- **Stored data**:

• • •

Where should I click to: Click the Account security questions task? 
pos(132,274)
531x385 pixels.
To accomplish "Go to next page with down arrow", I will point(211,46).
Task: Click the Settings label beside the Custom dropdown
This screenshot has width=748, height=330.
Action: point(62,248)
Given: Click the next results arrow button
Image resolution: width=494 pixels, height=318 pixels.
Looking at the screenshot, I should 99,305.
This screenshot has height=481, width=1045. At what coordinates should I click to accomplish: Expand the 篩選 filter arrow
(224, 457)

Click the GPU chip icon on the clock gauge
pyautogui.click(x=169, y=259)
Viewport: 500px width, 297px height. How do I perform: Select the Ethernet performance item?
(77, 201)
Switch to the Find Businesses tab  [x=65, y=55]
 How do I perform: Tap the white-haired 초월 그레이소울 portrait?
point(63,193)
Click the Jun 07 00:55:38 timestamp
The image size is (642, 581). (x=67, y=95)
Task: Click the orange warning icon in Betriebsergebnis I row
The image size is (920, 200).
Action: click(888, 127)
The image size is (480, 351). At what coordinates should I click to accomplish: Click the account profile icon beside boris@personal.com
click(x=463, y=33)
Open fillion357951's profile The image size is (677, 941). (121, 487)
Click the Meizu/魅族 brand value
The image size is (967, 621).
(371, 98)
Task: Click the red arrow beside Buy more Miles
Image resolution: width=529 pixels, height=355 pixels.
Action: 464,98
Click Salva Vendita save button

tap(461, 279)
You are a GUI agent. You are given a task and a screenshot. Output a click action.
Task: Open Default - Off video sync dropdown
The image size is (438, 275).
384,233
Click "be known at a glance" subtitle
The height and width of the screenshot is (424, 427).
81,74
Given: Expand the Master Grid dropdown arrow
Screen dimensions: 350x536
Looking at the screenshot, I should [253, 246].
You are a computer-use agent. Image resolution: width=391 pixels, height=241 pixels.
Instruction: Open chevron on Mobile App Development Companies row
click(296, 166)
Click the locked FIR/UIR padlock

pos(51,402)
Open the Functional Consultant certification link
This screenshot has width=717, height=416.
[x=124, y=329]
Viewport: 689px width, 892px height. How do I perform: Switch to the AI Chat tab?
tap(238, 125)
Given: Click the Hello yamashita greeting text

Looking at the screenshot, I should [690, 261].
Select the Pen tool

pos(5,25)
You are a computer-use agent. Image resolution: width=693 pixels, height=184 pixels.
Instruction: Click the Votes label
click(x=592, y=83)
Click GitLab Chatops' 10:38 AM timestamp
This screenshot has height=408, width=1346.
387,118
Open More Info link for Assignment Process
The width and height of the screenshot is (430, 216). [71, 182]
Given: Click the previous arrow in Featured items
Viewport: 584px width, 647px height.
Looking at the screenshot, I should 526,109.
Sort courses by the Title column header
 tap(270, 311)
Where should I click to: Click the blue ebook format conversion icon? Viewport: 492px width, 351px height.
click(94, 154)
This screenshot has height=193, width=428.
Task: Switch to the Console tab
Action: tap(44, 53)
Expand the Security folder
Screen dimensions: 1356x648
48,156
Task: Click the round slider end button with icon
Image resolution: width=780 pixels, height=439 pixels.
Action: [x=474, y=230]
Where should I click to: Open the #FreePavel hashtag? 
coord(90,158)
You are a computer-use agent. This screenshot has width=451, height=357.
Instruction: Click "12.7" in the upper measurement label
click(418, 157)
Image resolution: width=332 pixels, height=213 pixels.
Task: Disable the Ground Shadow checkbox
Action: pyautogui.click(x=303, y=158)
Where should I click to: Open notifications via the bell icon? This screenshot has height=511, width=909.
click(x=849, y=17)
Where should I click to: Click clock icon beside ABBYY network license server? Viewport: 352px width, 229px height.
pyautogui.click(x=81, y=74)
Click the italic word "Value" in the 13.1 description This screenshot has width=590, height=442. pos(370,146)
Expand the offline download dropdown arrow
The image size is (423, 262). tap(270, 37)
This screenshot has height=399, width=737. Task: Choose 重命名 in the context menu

• • •

- **What to do**: All that is wanted is a faithful reproduction of the line above with "Open fillion357951's profile", the line with "Task: Click the red", and every line in between.

- **Answer space**:
Open fillion357951's profile The image size is (677, 941). (121, 487)
Click the Meizu/魅族 brand value
The image size is (967, 621).
(371, 98)
Task: Click the red arrow beside Buy more Miles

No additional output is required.